Ask Slashdot: Which Router Firmware For Bandwidth Management?
First time accepted submitter DeathByLlama (2813725) writes "Years ago I made the switch from DD-WRT to Tomato firmware for my Linksys router. I lost a couple features, but gained one of the best QoS and bandwidth management systems I have seen on a router to date. Admins can see graphs of current and historical bandwidth usage by IP, set minimum and maximum bandwidth limits by IP range, setup QoS rules, and see and filter graphs and lists of current connections by usage, class or source/destination — all from an elegantly designed GUI. This has allowed me to easily and intelligently allocate and adjust my network's bandwidth; when there is a problem, I can see where it's coming from and create rules around it. I'm currently using the Toastman's VPN Tomato firmware, which has about everything that I would want, except for one key thing: support for ARM-based routers (only Broadcom is supported). I have seen other firmware projects being actively developed in the last few years, so in picking a new 802.11ac router, I need to decide whether Tomato support is a deal-breaker. With solid bandwidth management as a priority, what firmware would you recommend? Stock Asuswrt? Asuswrt-Merlin? OpenWRT? DD-WRT? Tomato? _____?"
toastman?
Aren't those builds really, really old?
If you're going to use tomatousb, use shibby.

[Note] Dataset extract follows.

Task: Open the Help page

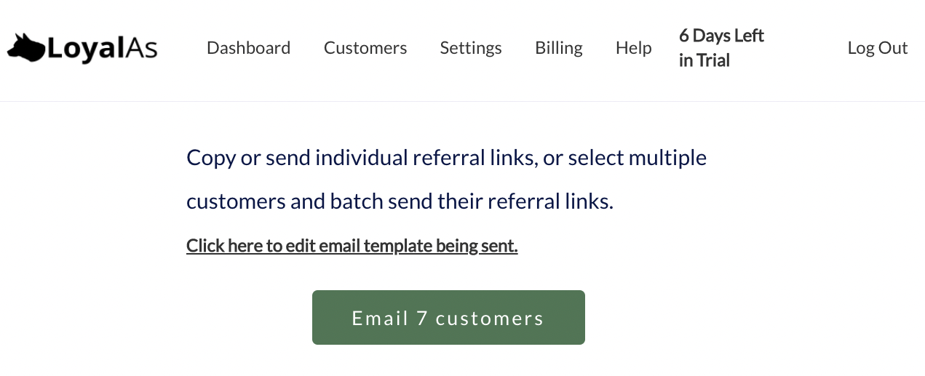Action: click(634, 48)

Use merlin if you want custom firmware as close to stock looking as possible.
OpenWRT Is a real linux distro with package mgmt that spun out from the DD-WRT project. DD-WRT is really designed around the wrt54g and never really broke away from that model. Tomato and some other projects are front ends to OpenWRT. I think all the movement these days in this space comes from OpenWRT.
In your haste to get FP, you missed the requirements in TFS.
I use pfSense extensively, but its bandwidth controls are not easy to use, and nobody would recommend deploying it on ARM in 2014.
My God, it's Full of Source!
OUTSIDE_IP=$(dig +short my.ip @outsideip.net)
You could give Gargoyle a try......
http://www.gargoyle-router.com...
Shibby recently announced an ARM branch of his tomato mod.
http://tomato.groov.pl/?p=590
The Shibby mod is fairly active, with updates every couple months. Use 117 for the OpenSSL heartbleed fix.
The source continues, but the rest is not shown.